§ **Страница**
Издавна принято определять жертвоприношение как коммуникацию между тем, кто приносят жертву, и «божеством». Для нас, людей современных, божество лишено всякой реальности (по крайней мере, в связи с кровавым жертвоприношением) — поэтому и весь институт в целом оказывается в конечном счете полностью отброшен в область воображаемого. От точки зрения Юбера и Мосса — прямой путь к приговору Леви-Стросса в «Диком мышлении»[2]: жертвоприношение ничему в реальности не соответствует. Нужно без колебаний квалифицировать феномен жертвоприношения как «ложный»[3].
Определение, связывающее жертвоприношение с несуществующим божеством, чем-то похоже на поэзию в представлении Поля Валери: это чисто солипсическая деятельность, которой мастера занимаются из любви к искусству, предоставляя простакам иллюзию о коммуникации с кем-то.
Два великих текста, которые мы только что разобрали, безусловно, говорят о жертвоприношении, но ни тот ни другой ни словом не упоминают о божестве. Если бы ввести туда божество, то их понятность не выросла бы, а уменьшилась. Мы вернулись бы тогда к идее, общей для поздней античности и современного мира, будто у жертвоприношения нет никакой реальной функции в обществе. Опасный задний план, куда мы только что заглянули, с его экономикой насилия, совершенно бы исчез, и мы были бы вынуждены вернуться к чисто формалистскому истолкованию, не способному утолить нашу жажду понимания.
Жертвенная процедура, как мы видели, предполагает определенное непонимание [meconnaissance]. Верующие не осознают и не должны осознавать роль насилия. Ясно, что это непонимание обеспечивается в первую очередь теологией жертвоприношения. Считается, что это бог требует жертв; это только он, в сущности, наслаждается дымом всесожжении; это ему нужны груды мяса на его алтарях. Жертвоприношения умножают, чтобы успокоить его гнев. Но и толкования, не затрагивающие это божество, все равно остаются в плену теологии — ее переносят в область воображаемого, но переносят в целости и сохранности. Мы пытаемся организовать реальный институт вокруг чисто иллюзорной сущности — нечего удивляться, если в результате иллюзия побеждает, мало-помалу уничтожая даже самые конкретные аспекты данного института.
Вместо того чтобы отрицать теологию огульно и абстрактно (что ничем не отличается от смиренного ее приятия), нужно ее критиковать; нужно отыскать конфликтные отношения, которые жертвоприношение и его теология одновременно и маскируют, и смягчают. Нужно порвать с формалистской традицией, начатой Юбером и Моссом. Истолкование жертвоприношения как заместительного насилия появляется в недавних рассуждениях, связанных с полевыми наблюдениями. Годфри Линхардт в «Божестве и опыте» и Виктор Тернер во многих своих работах (в частности, в «Барабанах беды») признают в жертвоприношении (которое первый изучал у динка, а второй — у ндембу) настоящий коллективный перенос, действующий за счет жертвы и вызванный внутренними напряжениями, обидами, соперничеством, всеми очагами взаимной агрессии в недрах коллектива.

§ **Что требуется**
Пожалуйста, ответьте по тексту о жертвоприношении: у какого народа изучал жертвоприношение Годфри Линхардт? Этот материал к тексту не относится и рассматривается отдельно.

§ **Сохранённые данные**
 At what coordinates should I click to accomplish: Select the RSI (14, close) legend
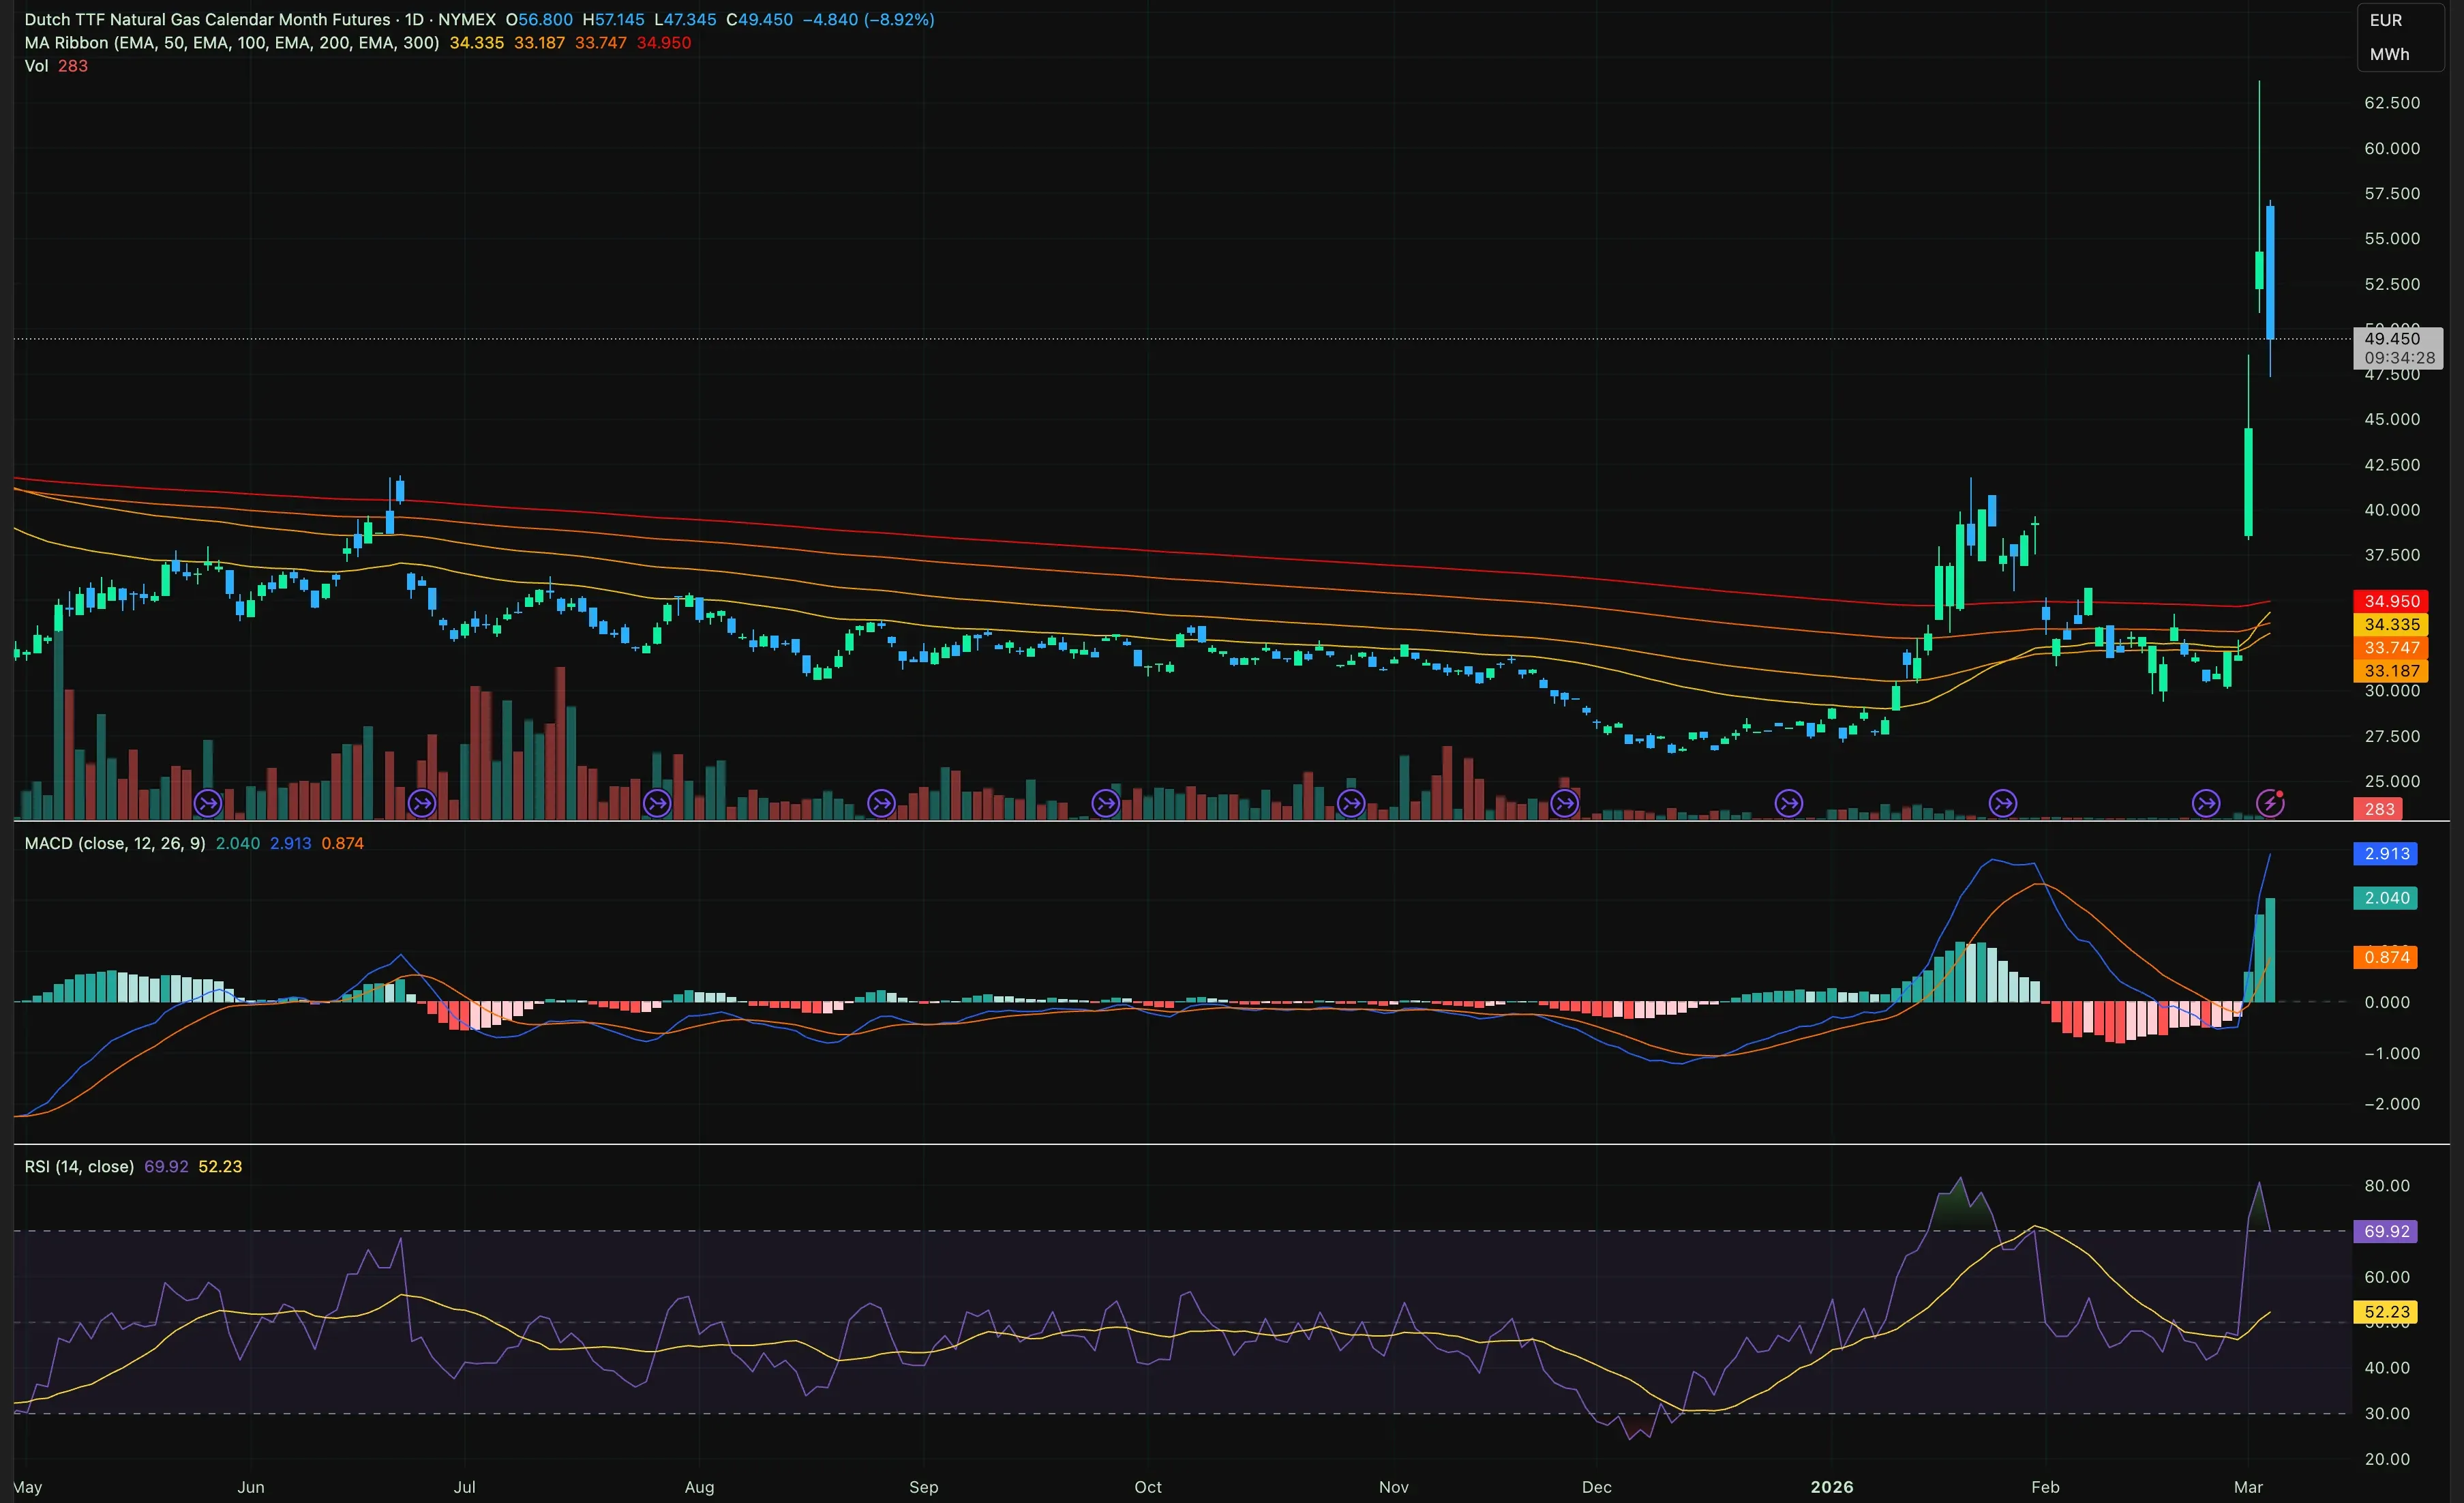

§ **Итоговый результат**
У динка.